--- What you will do ---
As an exercise, transcribe the data below in full and exactly, omitting pictures.

--- Records for the exercise ---
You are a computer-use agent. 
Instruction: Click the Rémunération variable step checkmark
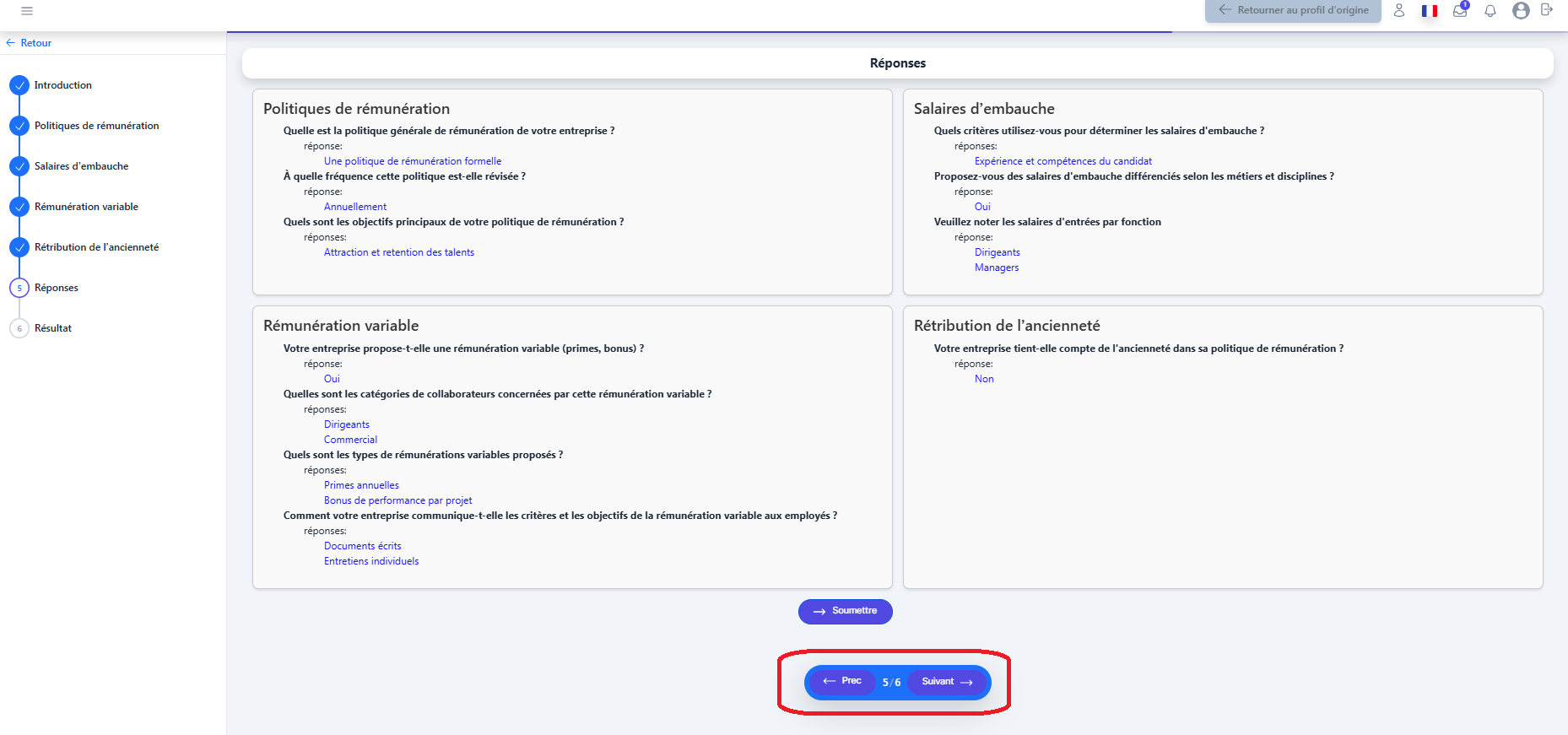tap(19, 207)
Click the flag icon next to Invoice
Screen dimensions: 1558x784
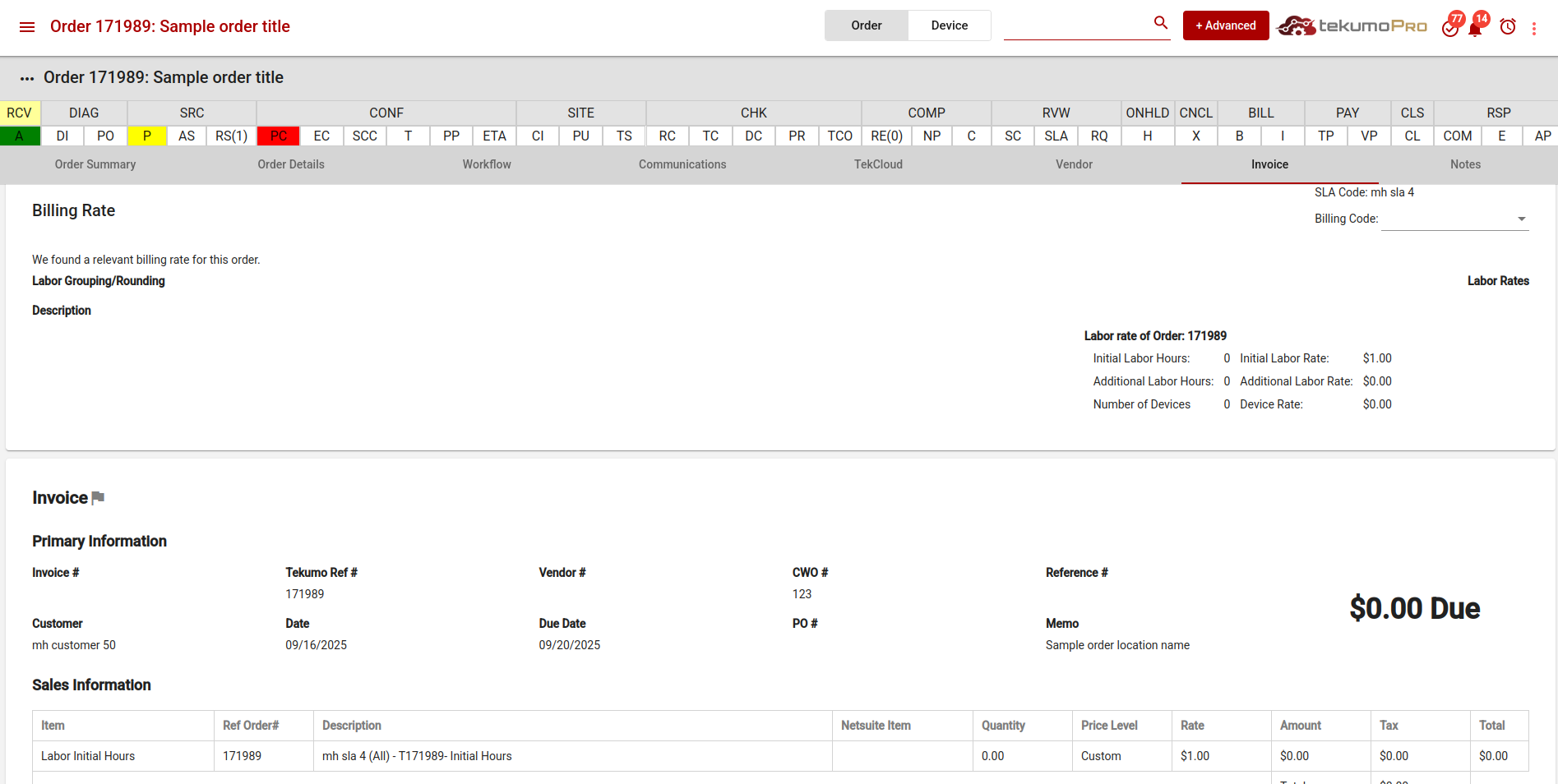click(99, 498)
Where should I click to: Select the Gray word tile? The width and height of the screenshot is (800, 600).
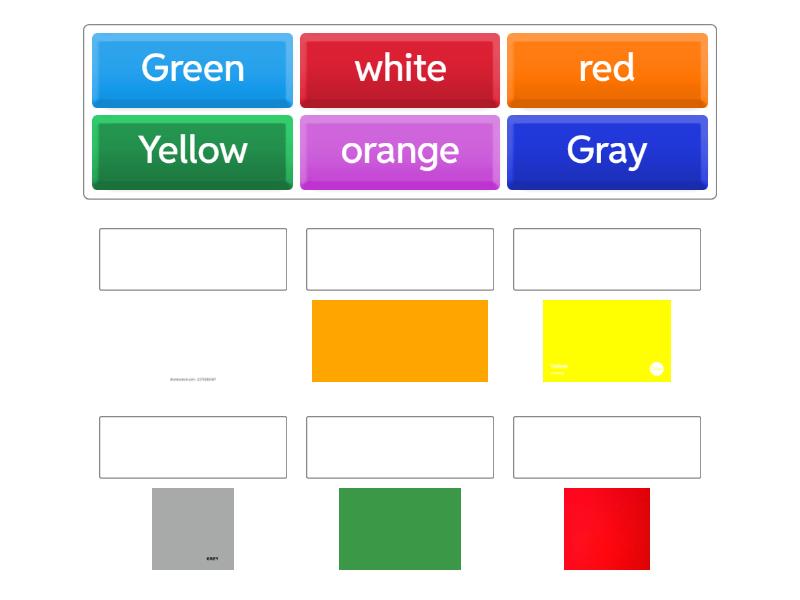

--- Response to the exercise ---
You are a computer-use agent. 
Instruction: Click the Rémunération variable step checkmark
tap(19, 207)
Click the flag icon next to Invoice
Screen dimensions: 1558x784
click(99, 498)
Where should I click to: Select the Gray word tile? The width and height of the screenshot is (800, 600).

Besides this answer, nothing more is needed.